--- START Text ---
Wednesday, December 5, 2012

Short Story Structures: Several Ways Of Structuring Short Fiction

Short Story Structures: Several Ways Of Structuring Short Fiction
I have a problem. For the past two years or so, every time I set out to write a short story--something, say, under 5,000 words--I fail miserably. It grows and grows and grows until I'm writing a 20,000 word novella!

And there's nothing wrong with that.

It used to be it was hard to sell novellas but the form is experiencing a resurgence. It appears that as long as buyers are informed about the length of a story, they don't mind variety. (Further reading: Ian McEwan Believes The Novella Is The Perfect Form Of Prose Fiction)

But I digress. As I say, there's anything wrong with writing novellas, but I've grown increasingly anxious. Every time I begin a short story it morphs into a novella. It has gotten to the point that--even if only for the novelty of it!--I would like to write a short story.

The upshot is that I researched various structures that could be used for short stories because I think my problem is that I'm trying to use the structure of a novel for a short story. Not good.

Here's what I found.


The Hero's Journey: The Structure For A Novel


So that we'll have something to contrast the various short story structures with, here's the classic monomyth structure in visual form. This comes by way of the wonderfully creative folks at TED:




Short Story Structure 1: A Character, In A Situation, With A Problem ...
--- END Text ---
--- START Record extracts ---
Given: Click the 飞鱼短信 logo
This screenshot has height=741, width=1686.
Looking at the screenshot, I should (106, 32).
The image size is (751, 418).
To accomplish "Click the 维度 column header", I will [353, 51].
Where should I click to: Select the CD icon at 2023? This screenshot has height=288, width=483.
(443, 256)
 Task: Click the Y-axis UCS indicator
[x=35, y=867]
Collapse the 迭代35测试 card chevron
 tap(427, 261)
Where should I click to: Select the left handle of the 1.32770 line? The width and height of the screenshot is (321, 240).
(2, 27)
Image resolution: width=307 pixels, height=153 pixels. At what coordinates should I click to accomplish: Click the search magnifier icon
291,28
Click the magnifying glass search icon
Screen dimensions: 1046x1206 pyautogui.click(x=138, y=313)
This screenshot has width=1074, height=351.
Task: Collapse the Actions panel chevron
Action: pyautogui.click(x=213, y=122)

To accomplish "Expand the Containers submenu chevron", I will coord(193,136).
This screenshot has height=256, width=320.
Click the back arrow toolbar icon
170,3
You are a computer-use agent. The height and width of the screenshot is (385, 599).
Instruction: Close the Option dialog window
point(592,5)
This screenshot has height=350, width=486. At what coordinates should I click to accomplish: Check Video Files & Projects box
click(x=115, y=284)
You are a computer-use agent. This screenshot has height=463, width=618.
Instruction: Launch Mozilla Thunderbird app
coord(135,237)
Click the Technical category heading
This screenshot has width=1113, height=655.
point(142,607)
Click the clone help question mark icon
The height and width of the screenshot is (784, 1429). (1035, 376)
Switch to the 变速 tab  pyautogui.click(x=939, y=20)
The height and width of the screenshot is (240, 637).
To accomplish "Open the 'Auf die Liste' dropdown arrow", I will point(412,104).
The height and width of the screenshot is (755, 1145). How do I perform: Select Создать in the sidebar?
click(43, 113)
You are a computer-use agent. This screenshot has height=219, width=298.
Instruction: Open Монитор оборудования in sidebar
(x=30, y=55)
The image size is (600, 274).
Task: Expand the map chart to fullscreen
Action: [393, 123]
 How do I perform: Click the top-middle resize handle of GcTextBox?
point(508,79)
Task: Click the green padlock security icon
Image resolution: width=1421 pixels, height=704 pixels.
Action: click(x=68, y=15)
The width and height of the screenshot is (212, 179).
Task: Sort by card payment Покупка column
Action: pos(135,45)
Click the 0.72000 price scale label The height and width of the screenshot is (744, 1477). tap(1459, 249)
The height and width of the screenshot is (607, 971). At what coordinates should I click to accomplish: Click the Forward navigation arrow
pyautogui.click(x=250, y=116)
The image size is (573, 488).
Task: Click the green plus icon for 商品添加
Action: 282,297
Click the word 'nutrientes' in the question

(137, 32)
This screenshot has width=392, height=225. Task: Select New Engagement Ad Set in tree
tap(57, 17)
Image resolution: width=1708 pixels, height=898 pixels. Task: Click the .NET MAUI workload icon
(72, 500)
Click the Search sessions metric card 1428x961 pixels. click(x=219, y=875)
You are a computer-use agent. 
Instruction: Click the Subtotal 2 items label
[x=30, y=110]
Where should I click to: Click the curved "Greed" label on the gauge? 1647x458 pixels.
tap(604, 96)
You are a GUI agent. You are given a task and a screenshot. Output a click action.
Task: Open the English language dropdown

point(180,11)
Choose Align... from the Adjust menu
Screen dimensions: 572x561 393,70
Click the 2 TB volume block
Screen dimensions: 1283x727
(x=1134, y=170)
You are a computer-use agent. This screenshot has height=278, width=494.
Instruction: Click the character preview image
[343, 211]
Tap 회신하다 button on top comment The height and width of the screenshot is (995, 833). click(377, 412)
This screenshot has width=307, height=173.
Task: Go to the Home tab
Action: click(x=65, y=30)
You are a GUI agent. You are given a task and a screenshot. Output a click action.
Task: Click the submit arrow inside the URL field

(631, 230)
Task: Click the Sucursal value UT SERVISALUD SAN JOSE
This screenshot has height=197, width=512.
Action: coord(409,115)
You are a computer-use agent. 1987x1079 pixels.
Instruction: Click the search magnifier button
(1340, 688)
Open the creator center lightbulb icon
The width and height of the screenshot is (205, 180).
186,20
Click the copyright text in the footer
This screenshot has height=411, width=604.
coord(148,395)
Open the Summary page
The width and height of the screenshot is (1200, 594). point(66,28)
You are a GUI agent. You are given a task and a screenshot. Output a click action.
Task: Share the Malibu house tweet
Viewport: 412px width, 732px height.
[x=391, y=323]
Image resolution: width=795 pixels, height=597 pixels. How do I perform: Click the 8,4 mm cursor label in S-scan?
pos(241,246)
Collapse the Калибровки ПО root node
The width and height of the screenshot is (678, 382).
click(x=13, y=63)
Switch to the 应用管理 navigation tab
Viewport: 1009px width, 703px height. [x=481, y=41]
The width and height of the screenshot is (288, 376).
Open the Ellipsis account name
--- END Record extracts ---
**Task set**
- a) Answer these from the post on short story structures:
(i) What word count does the author give as an example length for a short story?
(ii) How long has one of the author's attempted short stories grown to be?
(iii) Who does the author credit for the visual form of the monomyth structure?
- b) List each form of fiction, distinguished by length, that the post on short story structures names.
- c) Extend the post on short story structures from its final line.
The records are not used in any of this.

**Task answers**
- a)
(i) Under 5,000 words.
(ii) 20,000 words, a novella.
(iii) The folks at TED.

- b) Short story, novella, novel.

- c)
1. A character,
2. in a situation,
3. with a problem,
4. who tries repeatedly to solve the problem,
5. but fails, usually making the problem worse.
6. At the climax of the story the hero makes a final attempt which may succeed or fail.
7. The result of the hero's final attempt is validated in a way that makes it clear what we saw was the final result.
I've paraphrased it, but that's from Philip Brewer's post, Story Structure in Short Stories. Originally it comes from Algis Budrys.

This structure seems better suited to the brevity of a short story, but let's keep looking.


Short Story Structure 2: Set-up, Response, Attack, Resolution


This short story structure comes to us by way of Larry Brooks's article: The Short Story on Structuring Your Short Story. He writes:
Like life, our stories always reside somewhere along that same continuum of set-up… shift… response… shift… attack… shift… resolution.
1. Set-up
2. Shift
3. Response
4. Shift (mid-point)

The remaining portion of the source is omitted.